TL;DR – ashift=12
performed noticeably better than ashift=13
.
I recently installed Proxmox on a new build and couldn’t find any information about the best ashift
values for my new NVMe SSD drives. Given that I was installing a brand new server, it gave me a chance to do some quick testing. Here’s what I found.
Hardware setup
- Asus Pro W680-ACE IPME (without the IPME card installed)
- 64GB of DDR5-4800 ECC memory
- 2x 2TB Samsung 990 PRO NVMe SSDs
The SSDs are installed on the motherboard’s M.2 slots, one in the slot directly attached to the CPU and the other in a slot connected through the W680 controller.
Software setup
For both tests I did a clean install of Proxmox VE 8.1.3 with both SSDs in a RAID1 configuration. All zpool/vdev settings were default (compression=lzw
, checksum=on
, copies=1
, recordsize=128K
, etc.) except for the ashift
values changed for the tests. After the installation, I did the standard apt-get
updates to get current, and then installed fio
to do the testing.
Test setup
The tests I ran were from Jim Salter’s ARStechnica article which gives good detail on how to run fio
to test disk performance. Each test was run back-to-back. I ran each test 4 times. Here’s the script I used to run the tests:
echo "Test 1 - Single 4KiB random write process"
fio --name=random-write --ioengine=posixaio --rw=randwrite --bs=4k --size=4g --numjobs=1 --iodepth=1 --runtime=60 --time_based --end_fsync=1
echo "Test 2 - 16 parallel 64KiB random write processes"

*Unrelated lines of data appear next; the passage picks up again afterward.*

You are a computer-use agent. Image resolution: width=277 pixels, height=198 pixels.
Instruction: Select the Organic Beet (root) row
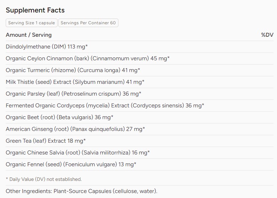coord(59,117)
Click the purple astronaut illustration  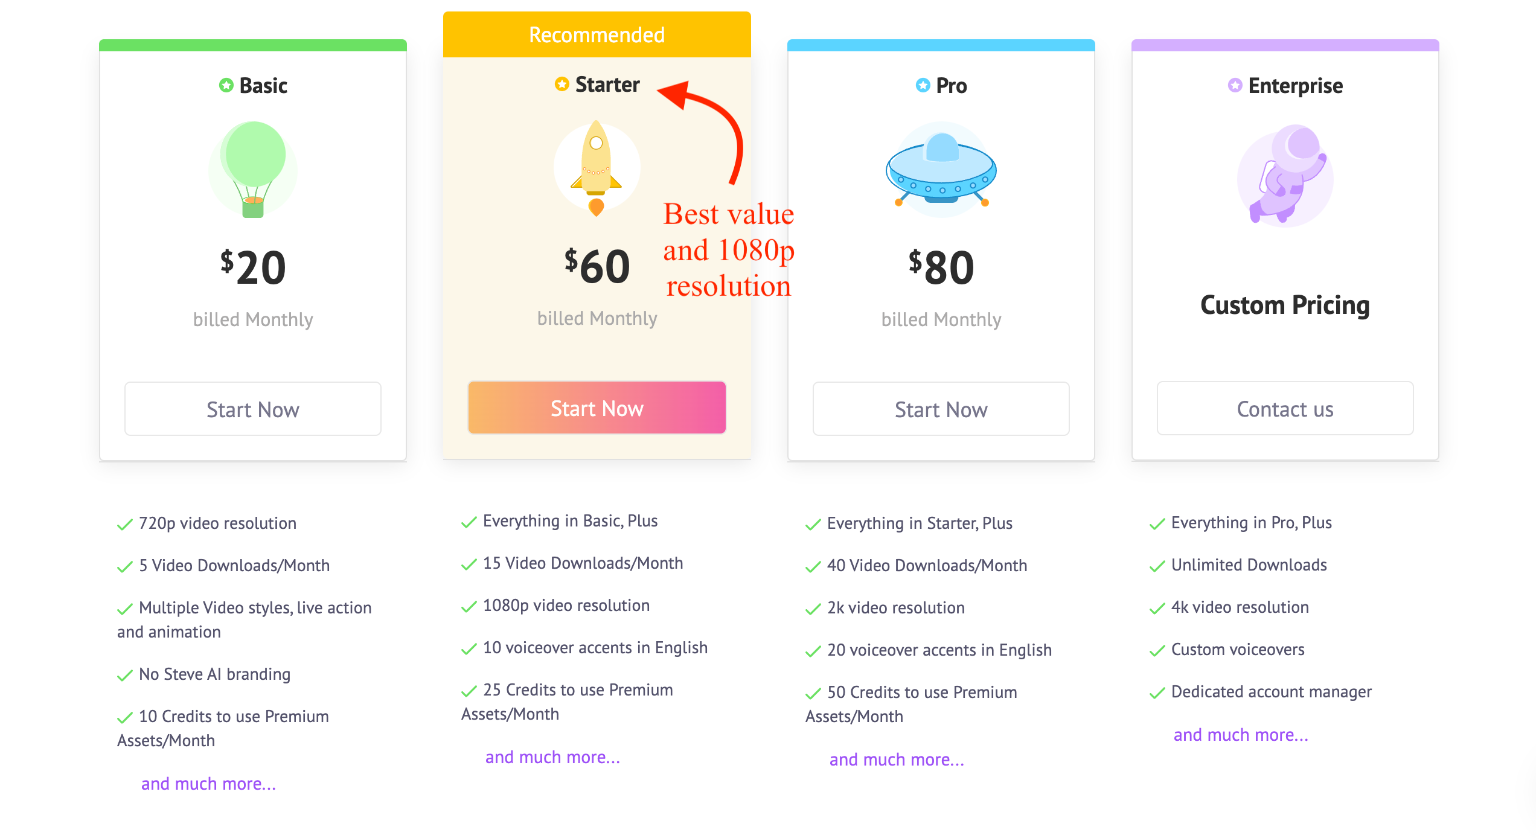[1285, 176]
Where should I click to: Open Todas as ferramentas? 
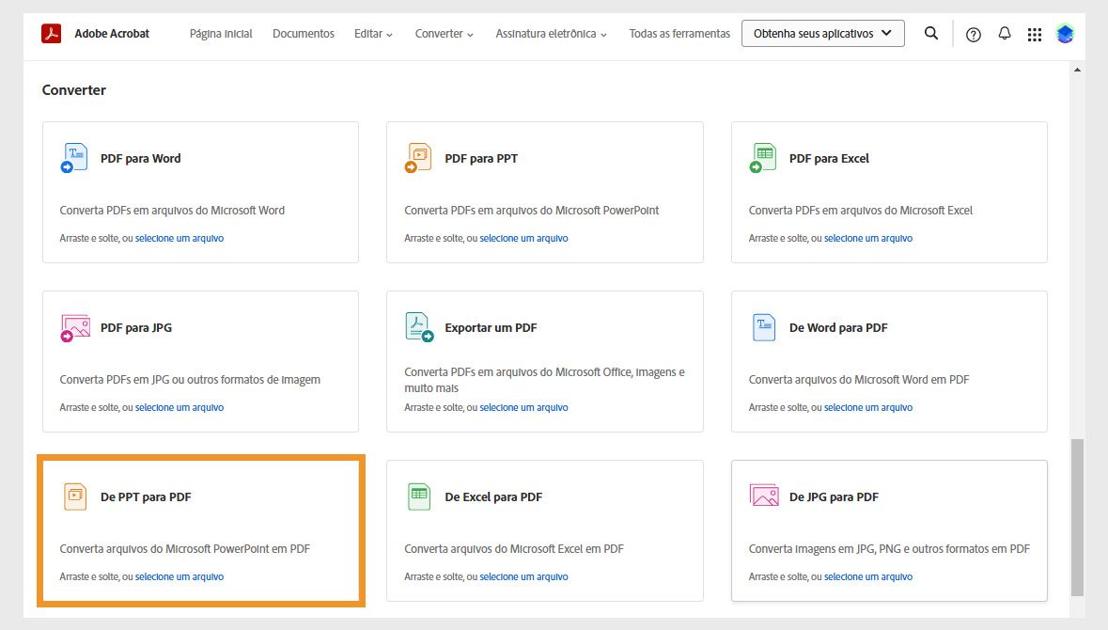coord(679,33)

fio --name=random-write --ioengine=posixaio --rw=randwrite --bs=64k --size=256m --numjobs=16 --iodepth=16 --runtime=60 --time_based --end_fsync=1
echo "Test 3 - Single 1MiB random write process"
fio --name=random-write --ioengine=posixaio --rw=randwrite --bs=1m --size=16g --numjobs=1 --iodepth=1 --runtime=60 --time_based --end_fsync=1
Results
ashift=12
was faster (on average) than ashift=13
for every test. For Test 1, it was 10.3% (15MB/s) faster. For Test 2, it was a whopping 22.3% (499MB/s) faster. And for Test 3, it was 8.5% (117MB/s) faster. Those are pretty big differences – I was surprised they weren’t more in the noise. Made it easy to make the call to set my drives to ashift=12
, which also happens to be the common wisdom for all drives today.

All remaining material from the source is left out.